A large body of evidence shows that morbidity and mortality due to diabetes can be reduced with proper diagnosis, treatment, and even actual disease prevention, particularly microvascular complications such as nephropathy. In patients with known diabetes, cholesterol and hypertension management can be optimized to reduce risk of macrovascular disease.

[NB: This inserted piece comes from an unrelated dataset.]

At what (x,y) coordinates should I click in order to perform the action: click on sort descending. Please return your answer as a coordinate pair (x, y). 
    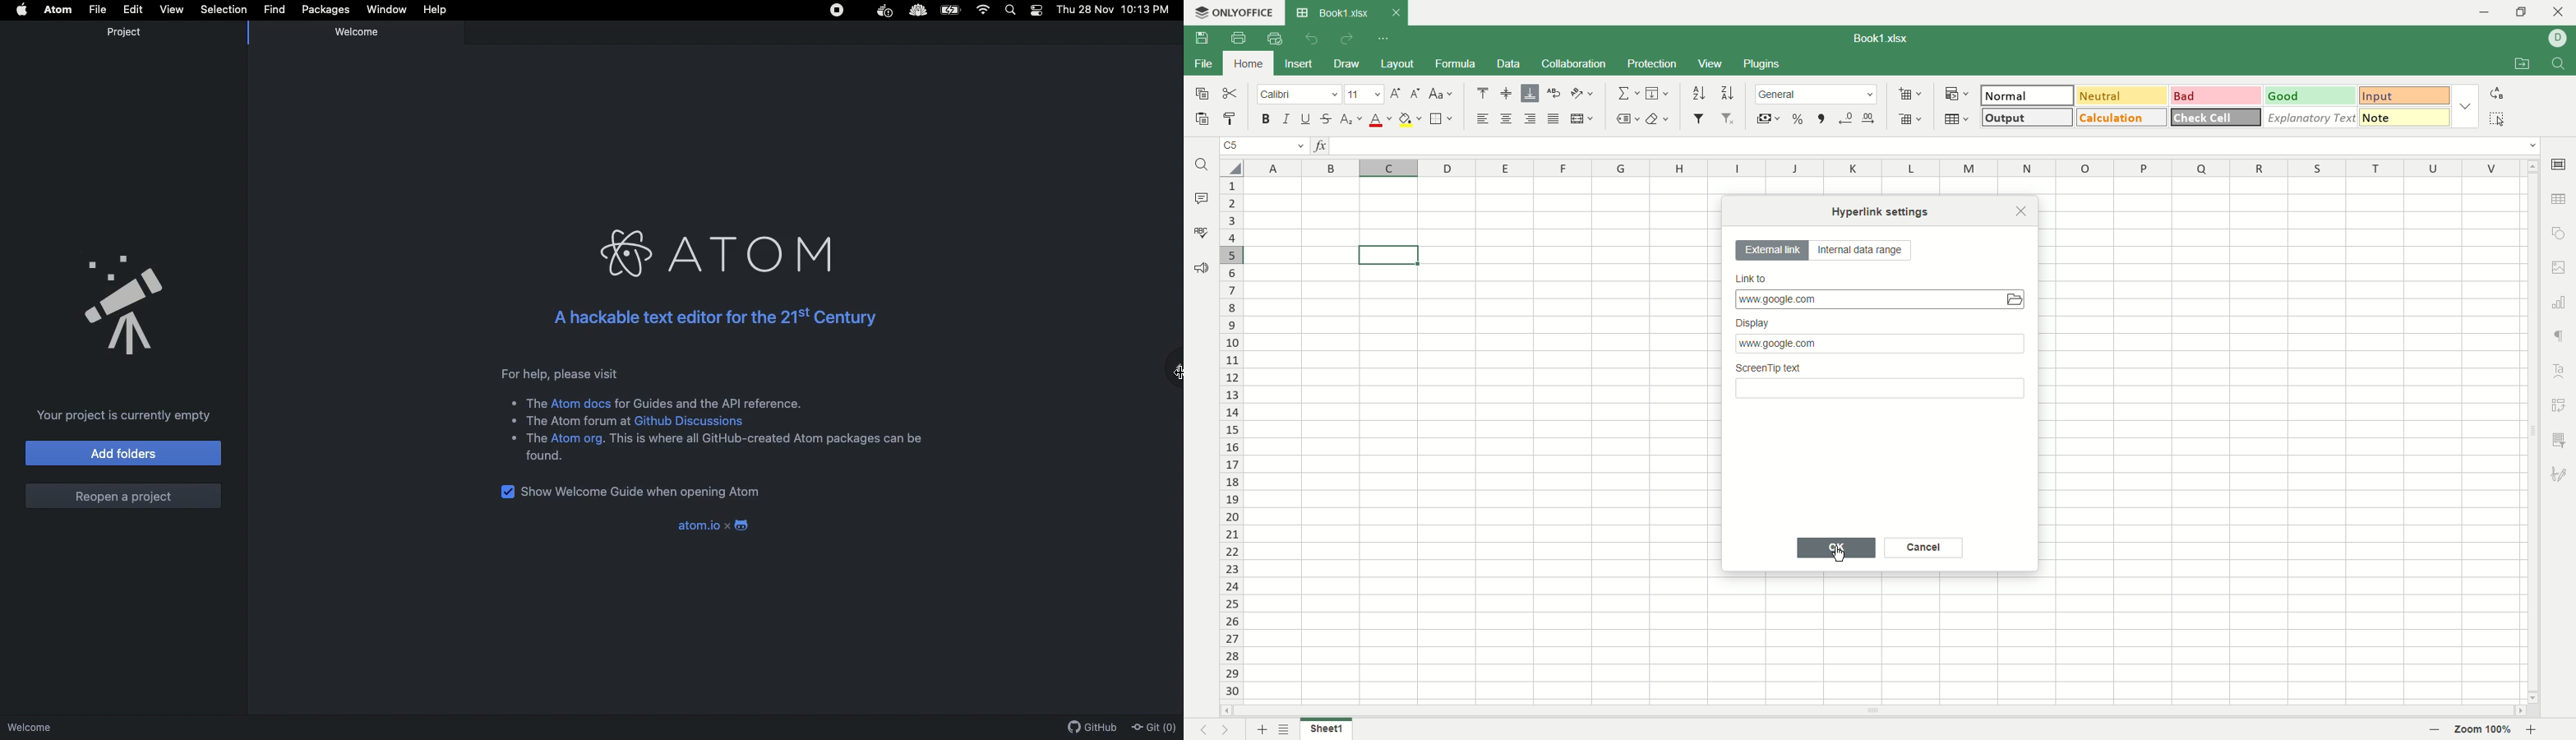
    Looking at the image, I should click on (1728, 93).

The USPSTF guidelines appear too restrictive and allow information that is unknown to interfere with overwhelming evidence that is known. The bottom line is that our current efforts are dismal, with one-third of persons with diabetes in the United States being undiagnosed. We need to improve our efforts in determining who has diabetes. We need to seek out newer methods to screen patients with type 2 diabetes mellitus that include risk stratification, laboratory evaluation, probability analysis, and, in the future, genomic screening. A more robust national database is required to optimize the tracking and natural history of the highest-risk patients with multiple risk factors compared with those who have no risk factors. Finally, we need to remember that in reality most clinical decision making is based on imperfect evidence; however, as summarized by British poet William Cowper (1731-1800), “Absence of proof is not proof of absence.”